— What is needed —
Output the entries in full and verbatim, pictures omitted.

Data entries
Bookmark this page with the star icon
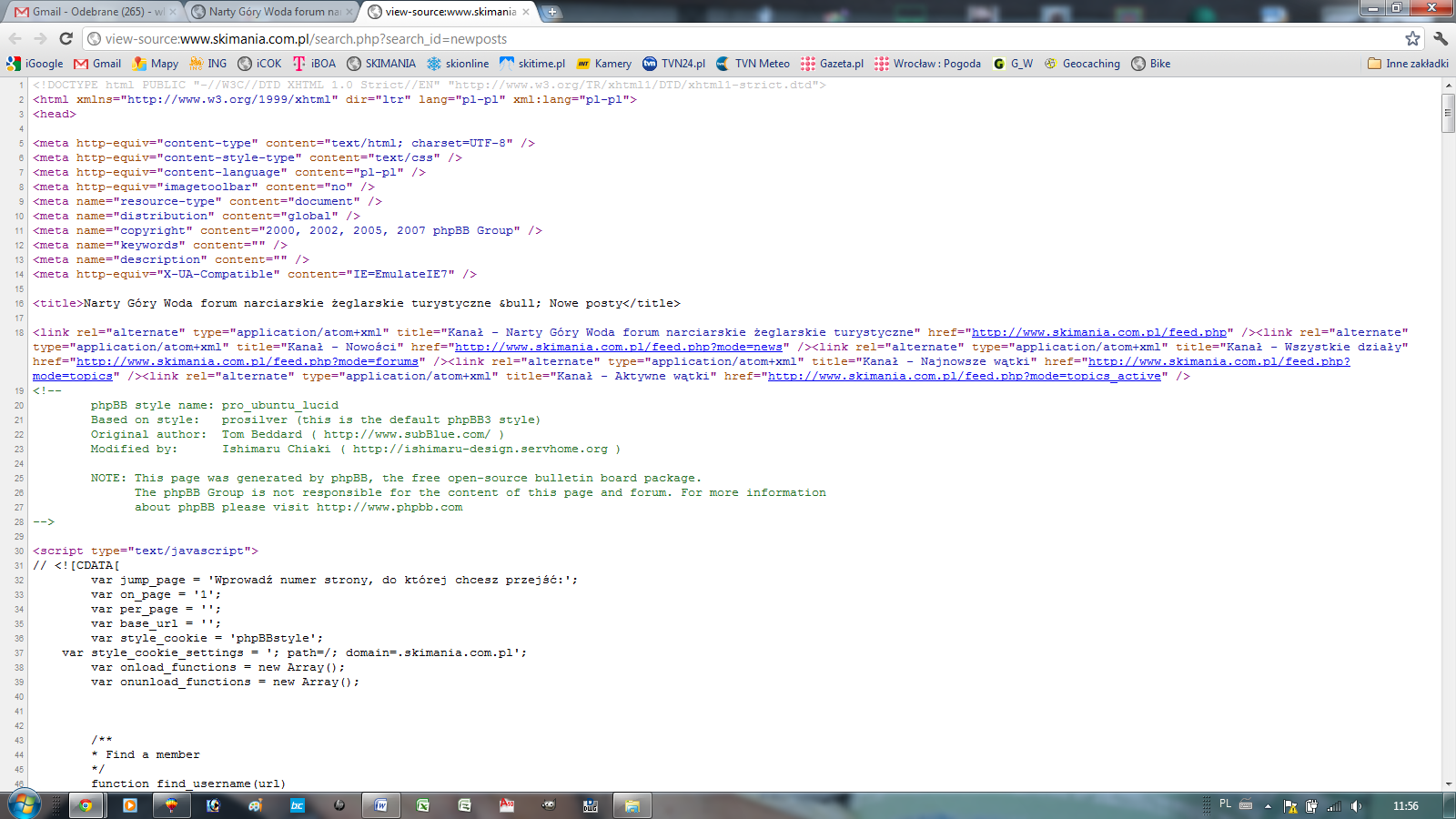This screenshot has width=1456, height=819. pyautogui.click(x=1411, y=38)
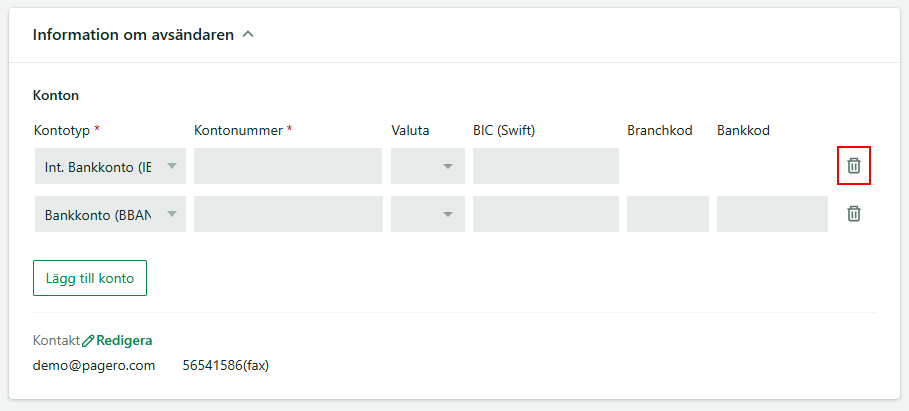Click the Information om avsändaren heading text

click(x=133, y=35)
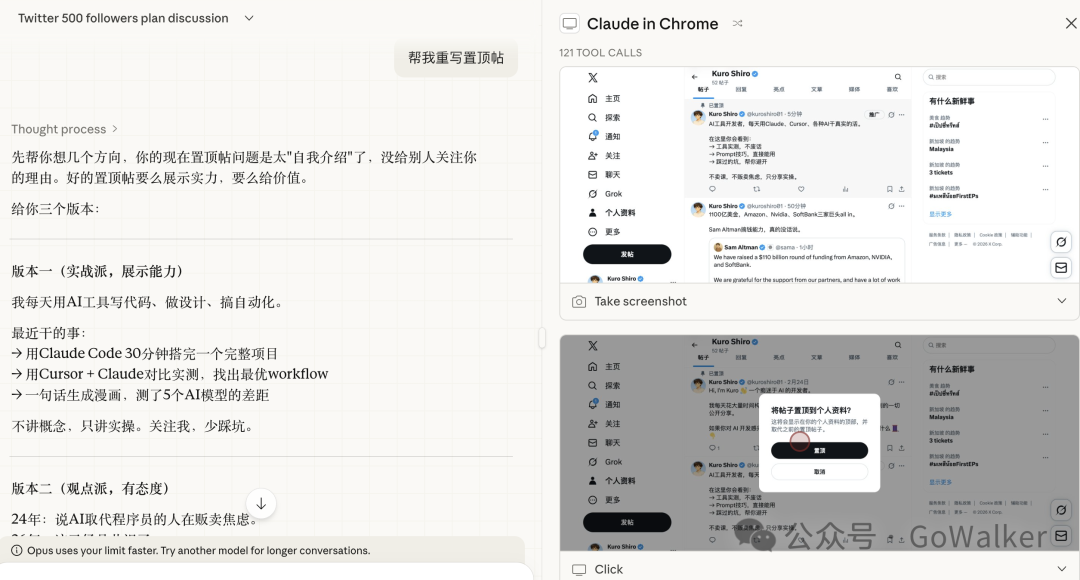Click the camera icon beside Take screenshot

(x=578, y=301)
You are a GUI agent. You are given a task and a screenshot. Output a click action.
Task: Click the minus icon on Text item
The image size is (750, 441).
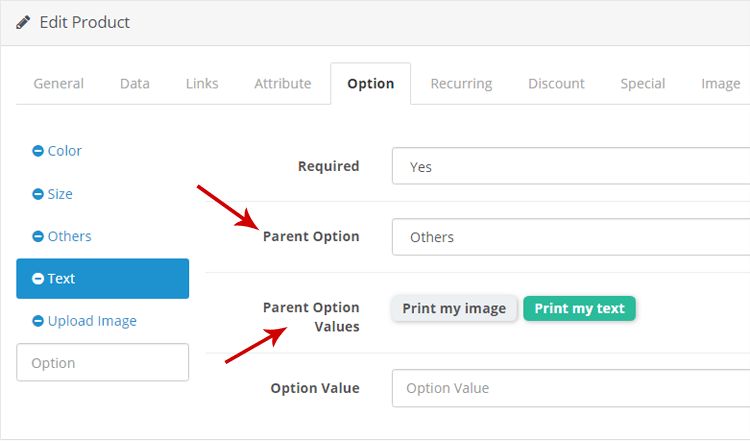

— Answer to this task —
Bookmark this page with the star icon
This screenshot has width=1456, height=819. pyautogui.click(x=1411, y=38)
Click the Information om avsändaren heading text

click(x=133, y=35)
Click the camera icon beside Take screenshot

(x=578, y=301)
You are a GUI agent. You are given a task and a screenshot. Output a click action.
Task: Click the minus icon on Text item
The image size is (750, 441).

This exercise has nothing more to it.